Alla ricerca dell’ecosistema della lettura

Creato il 30 maggio 2013 da Mediadigger @mediadigger

Nei giorni del Salone di Torino ero a Firenze, per un fine settimana con famiglia nella città di Dante. Ho avuto occasione di andare in una bella biblioteca proprio dietro piazza del duomo, una biblioteca abbastanza grande, con una bella sala per i bambini e molti, molti adulti negli spazi distribuiti su due piani. Tanti “topi di biblioteca”, quanti mai credevo di trovare, in una domenica nemmeno fredda e quasi assolata. E invece.

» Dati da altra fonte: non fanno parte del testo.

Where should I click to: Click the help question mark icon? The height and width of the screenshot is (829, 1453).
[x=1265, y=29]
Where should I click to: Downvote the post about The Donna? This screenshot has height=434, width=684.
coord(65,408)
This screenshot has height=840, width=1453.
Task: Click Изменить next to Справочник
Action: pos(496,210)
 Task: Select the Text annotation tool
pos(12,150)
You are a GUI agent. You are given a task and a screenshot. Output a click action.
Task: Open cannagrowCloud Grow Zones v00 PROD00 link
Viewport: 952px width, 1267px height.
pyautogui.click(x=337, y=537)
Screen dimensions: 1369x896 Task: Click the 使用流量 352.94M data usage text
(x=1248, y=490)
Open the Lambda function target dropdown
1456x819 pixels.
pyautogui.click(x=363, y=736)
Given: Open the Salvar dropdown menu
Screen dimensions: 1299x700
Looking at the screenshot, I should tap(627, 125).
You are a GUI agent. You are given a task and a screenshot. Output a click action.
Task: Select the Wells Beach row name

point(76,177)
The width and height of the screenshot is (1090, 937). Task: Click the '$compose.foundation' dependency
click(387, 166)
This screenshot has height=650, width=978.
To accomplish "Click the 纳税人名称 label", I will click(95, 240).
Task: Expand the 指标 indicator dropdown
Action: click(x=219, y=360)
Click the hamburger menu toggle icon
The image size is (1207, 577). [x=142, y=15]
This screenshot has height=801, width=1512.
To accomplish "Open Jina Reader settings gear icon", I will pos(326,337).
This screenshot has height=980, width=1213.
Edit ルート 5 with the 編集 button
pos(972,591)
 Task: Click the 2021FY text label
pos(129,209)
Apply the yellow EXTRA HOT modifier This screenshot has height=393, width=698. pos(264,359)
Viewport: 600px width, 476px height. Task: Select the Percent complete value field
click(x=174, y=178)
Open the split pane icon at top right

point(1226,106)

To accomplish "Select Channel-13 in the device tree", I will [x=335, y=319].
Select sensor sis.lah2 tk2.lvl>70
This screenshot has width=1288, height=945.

C’erano soprattutto molti giovani. Leggevano. Studiavano. Alcuni guardavano video, o semplicemente stavano su facebook, forse tra un’apnea e l’altra di studio. La gran parte, comunque, era impegnata con la carta. Tanta carta, carta ovunque, fogli svolazzanti, pagine piegate, sfoglianti, fruscianti, fragranti.
Ho pensato che questa in teoria dovrebbe essere la generazione più incline allo shift dal digitale al cartaceo, all’utilizzo più frequente e disinvolto del digitale. E invece. Invece con la carta si trovavano benissimo, perfettamente a loro agio (del resto non vedo perché no) e in effetti non ci sarebbe ragione di cercare tra quegli scaffali e quei tavoli silenziosi (un silenzio tutto particolare, quello delle biblioteche), la luce di un tablet, l’algido barlume di un testo in pixel.
Ho pensato: per entrare nel regno più profondo della lettura cartacea, sia essa narrativa o saggistica, il digitale deve offrire davvero un valore aggiunto molto forte. Molto più forte di quello che ora è in grado di offrire.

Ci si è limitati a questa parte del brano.